- Fragment dokumentu
Jedno z czterech słowackich miast znajdujących się na światowej liście dziedzictwa UNESCO położone blisko Krynicy-Zdrój.
Najstarsza wzmianka o Bardejovie pochodzi z 1241 roku. Dzięki swemu strategicznemu położeniu na skrzyżowaniu szlaków handlowych między Węgrami a Polską oraz Morzem Czarnym i Bałtykiem miasto bardzo szybko się rozwijało, a w 1376 roku stało się wolnym miastem królewskim, było też ważnym ośrodkiem kulturalnym i oświatowym działały tu dwie drukarnie, teatr i pierwsza na terenie ówczesnych Węgier biblioteka publiczna. W XVII wieku przez Bardejov, jak przez wiele innych miast przetoczyła się fala powstań antyhabsburskich, czego efektem były liczne pożary, epidemie i systematyczne podupadanie miasta.
Ponowny rozwój miasta rozpoczął się w pod koniec XIX wieku, gdy przez Bardejov została przeprowadzona linia kolejowa, w ówczesnych czasach czynnik bardzo mocno sprzyjający rozwojowi handlu i przemysłu. W 1950 roku centrum Bardejova uzyskało status rezerwatu miejskiego - rozpoczęła się jego kompleksowa odnowa. Od 2000 roku miasto jest wpisane na listę światowego dziedzictwa UNESCO.

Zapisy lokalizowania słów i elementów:
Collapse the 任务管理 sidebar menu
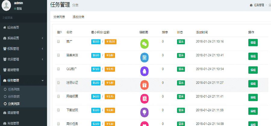Screen dimensions: 271x126 click(23, 81)
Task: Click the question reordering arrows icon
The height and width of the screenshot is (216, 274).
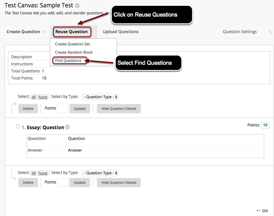Action: 270,32
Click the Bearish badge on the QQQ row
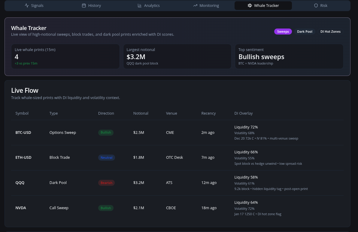 (106, 182)
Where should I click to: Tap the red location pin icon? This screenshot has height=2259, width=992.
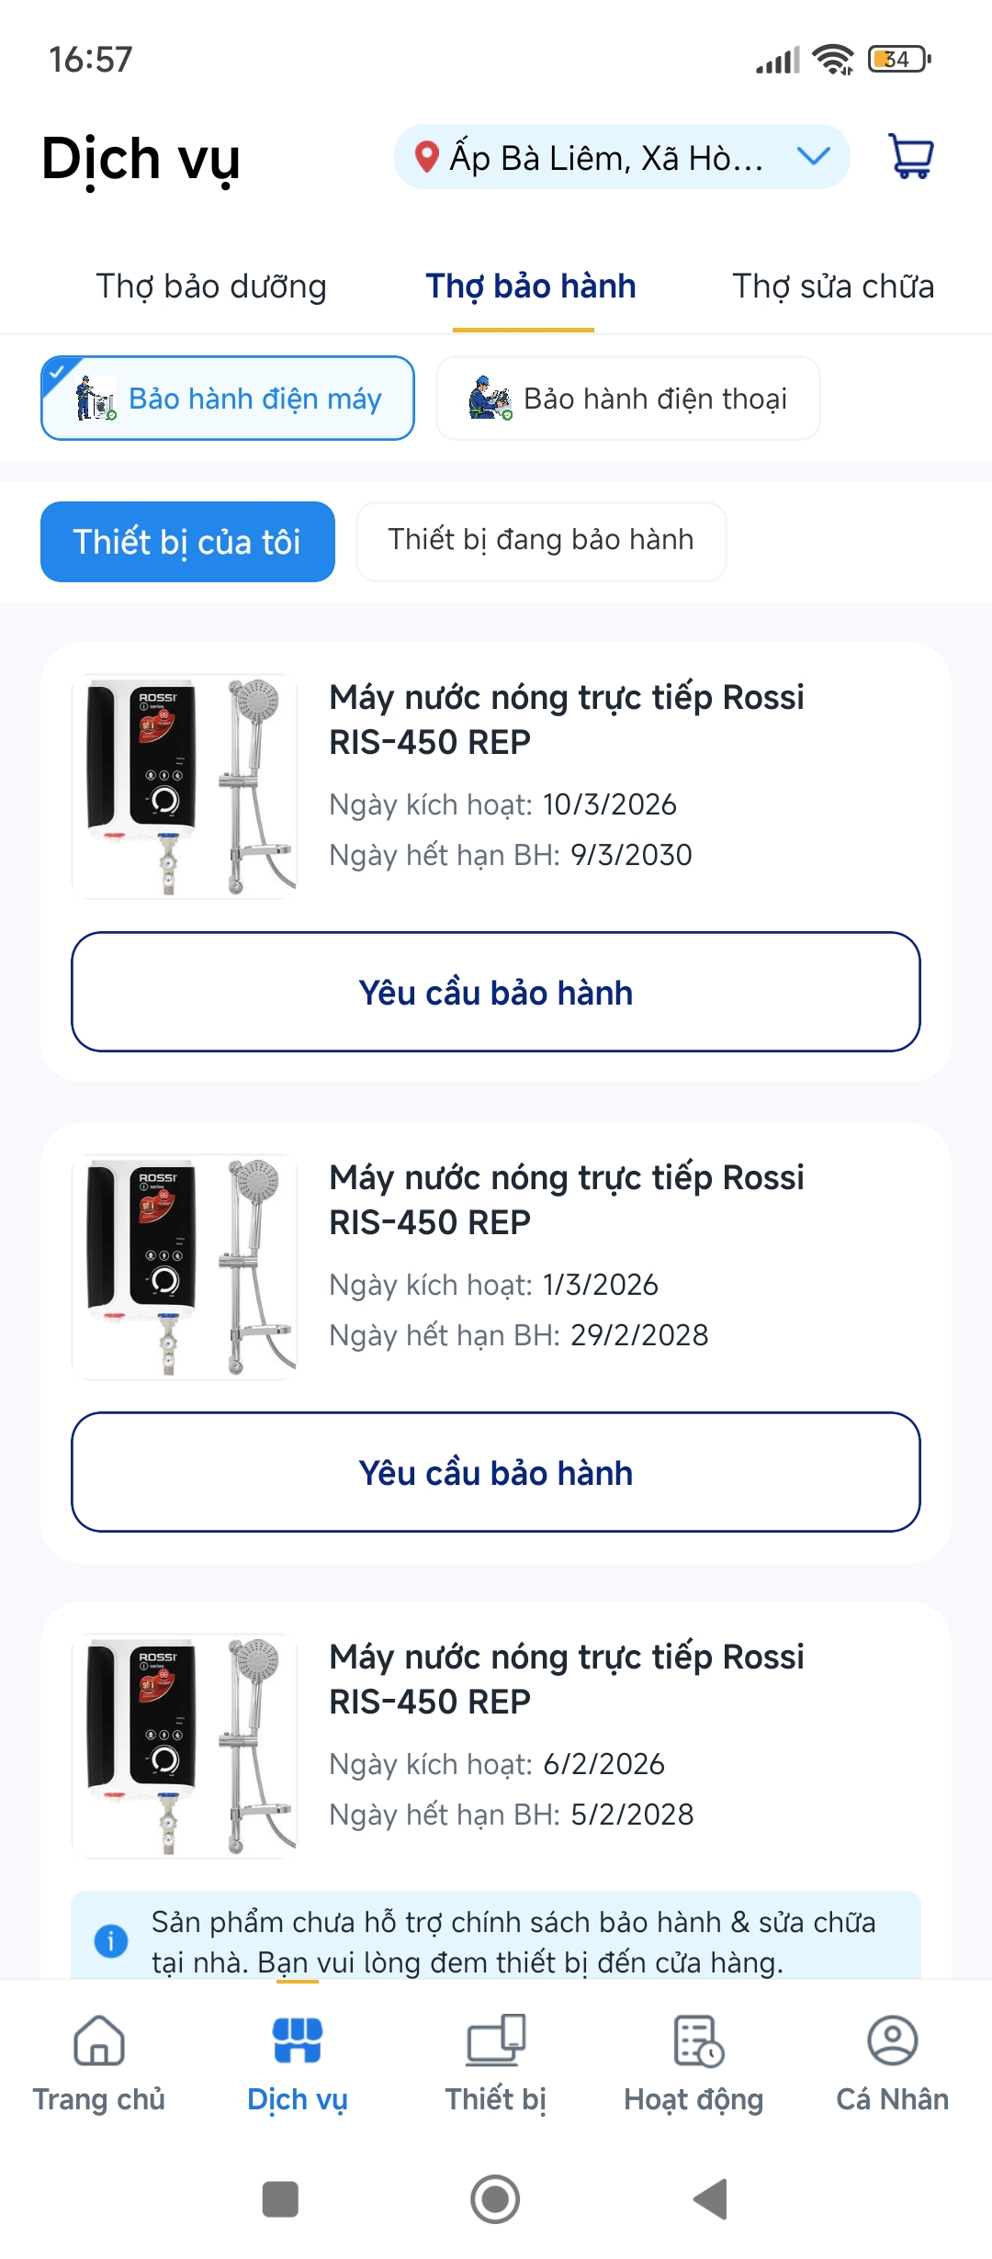(426, 158)
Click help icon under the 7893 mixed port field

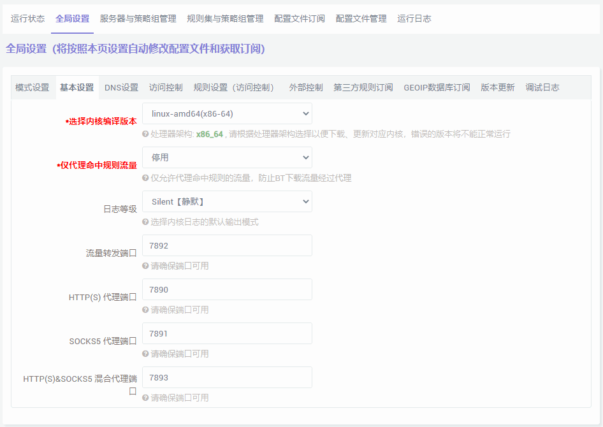point(145,398)
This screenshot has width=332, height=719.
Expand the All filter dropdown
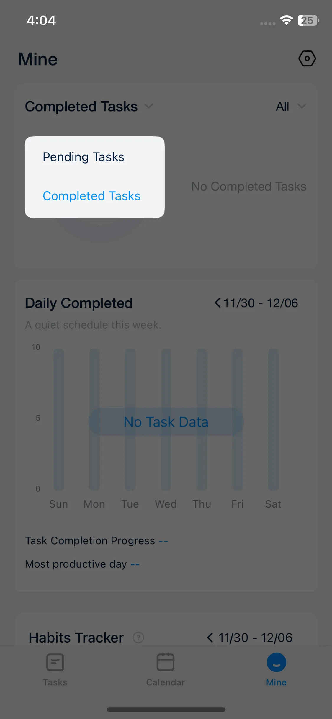(302, 106)
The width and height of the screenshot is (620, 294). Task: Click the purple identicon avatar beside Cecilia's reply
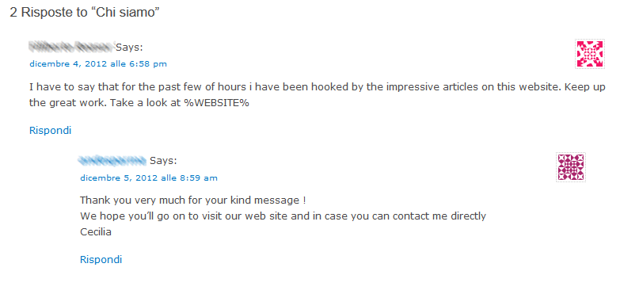[571, 167]
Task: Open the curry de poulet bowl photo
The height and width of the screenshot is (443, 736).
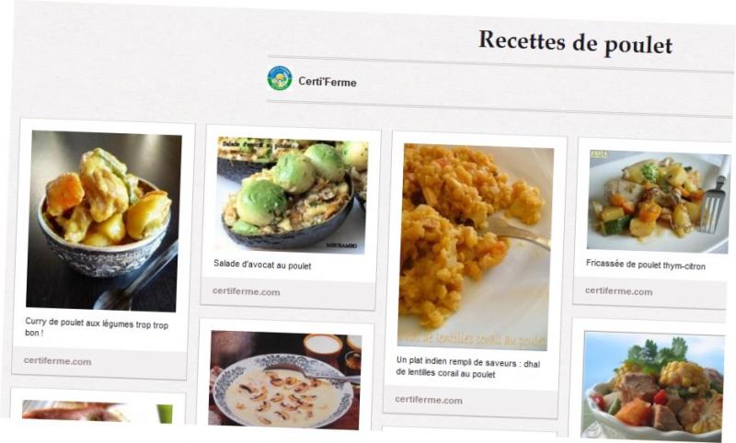Action: (103, 221)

- Problemy i zadania
1: W którym roku, według tekstu o Bardejovie, miasto stało się wolnym miastem królewskim?
2: Powtórz dosłownie fragment tekstu o Bardejovie zawarty między słowami „Jedno z czterech” a słowami „systematyczne podupadanie miasta.”, łącznie z nimi.

- Odpowiedzi końcowe
1: W 1376 roku.

2:
Jedno z czterech słowackich miast znajdujących się na światowej liście dziedzictwa UNESCO położone blisko Krynicy-Zdrój.
Najstarsza wzmianka o Bardejovie pochodzi z 1241 roku. Dzięki swemu strategicznemu położeniu na skrzyżowaniu szlaków handlowych między Węgrami a Polską oraz Morzem Czarnym i Bałtykiem miasto bardzo szybko się rozwijało, a w 1376 roku stało się wolnym miastem królewskim, było też ważnym ośrodkiem kulturalnym i oświatowym działały tu dwie drukarnie, teatr i pierwsza na terenie ówczesnych Węgier biblioteka publiczna. W XVII wieku przez Bardejov, jak przez wiele innych miast przetoczyła się fala powstań antyhabsburskich, czego efektem były liczne pożary, epidemie i systematyczne podupadanie miasta.